▸ **Goal**
Rewrite the items from the line holding "Open your gallery (495, 2062)" through the line holding "New Car Warranty (73, 610)", inclusive, and replace "Suspension" with "Steering" while leaving everything else unchanged.

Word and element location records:
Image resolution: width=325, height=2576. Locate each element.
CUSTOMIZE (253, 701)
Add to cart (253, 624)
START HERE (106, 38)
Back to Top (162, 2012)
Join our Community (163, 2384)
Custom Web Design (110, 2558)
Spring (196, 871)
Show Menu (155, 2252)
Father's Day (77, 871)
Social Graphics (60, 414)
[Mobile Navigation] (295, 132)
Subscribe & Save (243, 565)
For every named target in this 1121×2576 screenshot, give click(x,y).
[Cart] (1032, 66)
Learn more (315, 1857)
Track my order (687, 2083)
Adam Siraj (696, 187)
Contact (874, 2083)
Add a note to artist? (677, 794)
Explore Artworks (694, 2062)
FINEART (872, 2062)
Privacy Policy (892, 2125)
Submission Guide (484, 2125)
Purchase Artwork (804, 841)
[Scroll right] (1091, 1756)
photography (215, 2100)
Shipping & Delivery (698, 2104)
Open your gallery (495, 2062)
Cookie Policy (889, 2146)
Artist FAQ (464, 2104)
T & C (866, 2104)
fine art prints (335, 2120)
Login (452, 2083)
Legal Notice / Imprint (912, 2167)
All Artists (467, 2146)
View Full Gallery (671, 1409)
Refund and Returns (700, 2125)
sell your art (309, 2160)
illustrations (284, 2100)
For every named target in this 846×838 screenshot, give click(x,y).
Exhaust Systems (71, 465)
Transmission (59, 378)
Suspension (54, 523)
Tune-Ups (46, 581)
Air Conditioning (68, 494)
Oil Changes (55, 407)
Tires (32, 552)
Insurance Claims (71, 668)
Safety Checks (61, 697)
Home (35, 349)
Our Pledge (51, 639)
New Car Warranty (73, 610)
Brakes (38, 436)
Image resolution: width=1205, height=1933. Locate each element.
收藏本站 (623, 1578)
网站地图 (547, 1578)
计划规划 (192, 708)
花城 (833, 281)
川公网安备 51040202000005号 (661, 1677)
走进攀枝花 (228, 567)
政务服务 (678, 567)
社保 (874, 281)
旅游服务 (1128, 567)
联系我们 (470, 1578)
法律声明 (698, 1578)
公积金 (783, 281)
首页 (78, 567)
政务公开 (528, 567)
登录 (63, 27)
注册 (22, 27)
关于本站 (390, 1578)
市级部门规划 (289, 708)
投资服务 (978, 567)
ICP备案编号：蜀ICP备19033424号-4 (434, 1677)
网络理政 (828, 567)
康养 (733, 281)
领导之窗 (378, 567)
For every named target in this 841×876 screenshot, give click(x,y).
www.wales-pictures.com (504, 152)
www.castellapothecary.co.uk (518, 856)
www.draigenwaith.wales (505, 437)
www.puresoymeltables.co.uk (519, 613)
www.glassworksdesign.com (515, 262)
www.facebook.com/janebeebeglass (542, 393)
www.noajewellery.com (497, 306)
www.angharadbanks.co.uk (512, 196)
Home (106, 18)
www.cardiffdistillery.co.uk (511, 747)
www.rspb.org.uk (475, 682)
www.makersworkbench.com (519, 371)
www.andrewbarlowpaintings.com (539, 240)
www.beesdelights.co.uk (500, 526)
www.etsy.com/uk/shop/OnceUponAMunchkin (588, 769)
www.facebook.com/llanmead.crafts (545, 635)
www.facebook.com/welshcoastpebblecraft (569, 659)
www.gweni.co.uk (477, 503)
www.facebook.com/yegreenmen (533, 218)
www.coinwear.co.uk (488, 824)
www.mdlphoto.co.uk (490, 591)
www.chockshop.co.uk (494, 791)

▸ **Task solution**
Open your gallery (495, 2062)
Cookie Policy (889, 2146)
Artist FAQ (464, 2104)
T & C (866, 2104)
fine art prints (335, 2120)
Login (452, 2083)
Legal Notice / Imprint (912, 2167)
All Artists (467, 2146)
View Full Gallery (671, 1409)
Refund and Returns (700, 2125)
sell your art (309, 2160)
illustrations (284, 2100)
For every named target in this 846×838 screenshot, give click(x,y).
Exhaust Systems (71, 465)
Transmission (59, 378)
Steering (54, 523)
Tune-Ups (46, 581)
Air Conditioning (68, 494)
Oil Changes (55, 407)
Tires (32, 552)
Insurance Claims (71, 668)
Safety Checks (61, 697)
Home (35, 349)
Our Pledge (51, 639)
New Car Warranty (73, 610)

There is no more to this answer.